Слова Рудольфа наполнили меня гордостью. «Поляки — враги фюрера и Третьего рейха, — звучало у меня в ушах. — Они всеми силами стараются навредить Германии». Какая честь!
Я вернулся на вокзал и прилег отдохнуть в темном промозглом зале ожидания. Мне вспомнились былые времена, когда я жил в доме Рудольфа и Берты. Мы были так привязаны друг к другу. И их приязнь казалась такой искренней, такой душевной. Теперь же они словно глубоко и безнадежно больны. Есть ли средство вернуть им прежний облик? Эти мысли не давали мне покоя. Что станет после войны со страной, где целых десять лет царил чудовищный, попирающий человеческое достоинство режим? Возможно ли перевоспитать молодых людей вроде тех двух юных нацистов, привыкших потакать своим звериным инстинктам, которых я видел недавно в варшавском гетто, смогут ли они занять свое место в мире, основанном на любви к ближнему, уважении к человеческой личности?
Я провел на вокзале всю ночь, а наутро уехал из Берлина.
Глава XXXIIПо дороге в Лондон
По пути из Берлина в Брюссель я опять притворялся, что у меня болят зубы. Но на этот раз не остался незамеченным. Ко мне проникся симпатией и то и дело сочувственно кудахтал какой-то толстый бельгийский коммерсант. Я отвечал односложно и неучтиво, но это не оттолкнуло его, и по прибытии в Брюссель он чуть не силой потащил меня в пункт немецкого Красного Креста. Пристал, как пиявка, так что избавиться от него, не привлекая внимания окружающих, я не мог. К счастью, моего акцента он не заметил. Выручила мнимая зубная боль.

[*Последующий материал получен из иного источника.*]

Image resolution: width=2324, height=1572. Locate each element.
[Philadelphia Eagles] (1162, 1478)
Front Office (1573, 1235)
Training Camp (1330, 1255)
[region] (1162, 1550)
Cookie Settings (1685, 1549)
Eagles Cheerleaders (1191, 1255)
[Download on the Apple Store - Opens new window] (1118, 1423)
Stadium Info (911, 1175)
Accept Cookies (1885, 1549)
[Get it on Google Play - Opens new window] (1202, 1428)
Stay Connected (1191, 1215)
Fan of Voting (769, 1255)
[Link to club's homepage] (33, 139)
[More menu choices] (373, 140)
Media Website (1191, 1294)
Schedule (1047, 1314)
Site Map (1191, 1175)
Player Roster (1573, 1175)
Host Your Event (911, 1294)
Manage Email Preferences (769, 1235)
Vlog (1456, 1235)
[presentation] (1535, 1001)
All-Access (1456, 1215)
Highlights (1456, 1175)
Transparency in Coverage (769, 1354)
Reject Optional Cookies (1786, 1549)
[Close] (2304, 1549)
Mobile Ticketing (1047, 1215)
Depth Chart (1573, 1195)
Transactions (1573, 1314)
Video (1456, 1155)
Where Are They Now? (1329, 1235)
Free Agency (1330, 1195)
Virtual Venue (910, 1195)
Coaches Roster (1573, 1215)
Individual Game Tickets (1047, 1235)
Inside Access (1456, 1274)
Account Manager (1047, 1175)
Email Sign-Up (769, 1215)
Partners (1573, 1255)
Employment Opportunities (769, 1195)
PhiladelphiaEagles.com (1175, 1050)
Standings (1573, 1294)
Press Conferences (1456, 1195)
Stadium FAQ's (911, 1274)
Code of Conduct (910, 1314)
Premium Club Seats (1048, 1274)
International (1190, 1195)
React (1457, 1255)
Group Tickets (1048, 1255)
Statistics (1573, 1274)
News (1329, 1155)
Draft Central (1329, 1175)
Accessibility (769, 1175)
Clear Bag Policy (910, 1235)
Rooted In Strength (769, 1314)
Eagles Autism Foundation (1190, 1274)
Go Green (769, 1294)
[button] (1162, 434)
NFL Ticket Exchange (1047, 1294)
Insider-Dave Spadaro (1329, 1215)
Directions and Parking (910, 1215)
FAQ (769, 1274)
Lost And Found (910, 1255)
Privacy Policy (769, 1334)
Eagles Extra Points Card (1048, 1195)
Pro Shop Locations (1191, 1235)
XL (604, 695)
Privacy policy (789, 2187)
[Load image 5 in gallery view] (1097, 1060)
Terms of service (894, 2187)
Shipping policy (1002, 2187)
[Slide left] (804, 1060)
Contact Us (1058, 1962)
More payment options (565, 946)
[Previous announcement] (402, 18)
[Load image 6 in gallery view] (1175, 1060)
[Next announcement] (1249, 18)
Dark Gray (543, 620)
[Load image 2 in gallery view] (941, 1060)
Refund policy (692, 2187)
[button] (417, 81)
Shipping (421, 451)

В медпункте мои зубы внимательно осмотрели немецкий унтер-офицер и медицинская сестра. В результате сестра с улыбкой сказала:
— Вы крайне легкомысленно относитесь к своему здоровью и из-за этого уже лишились нескольких зубов. Сейчас вам больно — может, хоть это научит вас заботиться о себе.
Мне страшно хотелось сказать ей, что потерей зубов я обязан не столько своему «легкомыслию», сколько «заботам» гестапо.
Медики обработали мне рот антисептиком и дали транквилизатор. Эта возня очень меня позабавила. «Вот она война, — подумал я. — Сначала одни немцы выбивают мне зубы, а потом другие дезинфицируют раны».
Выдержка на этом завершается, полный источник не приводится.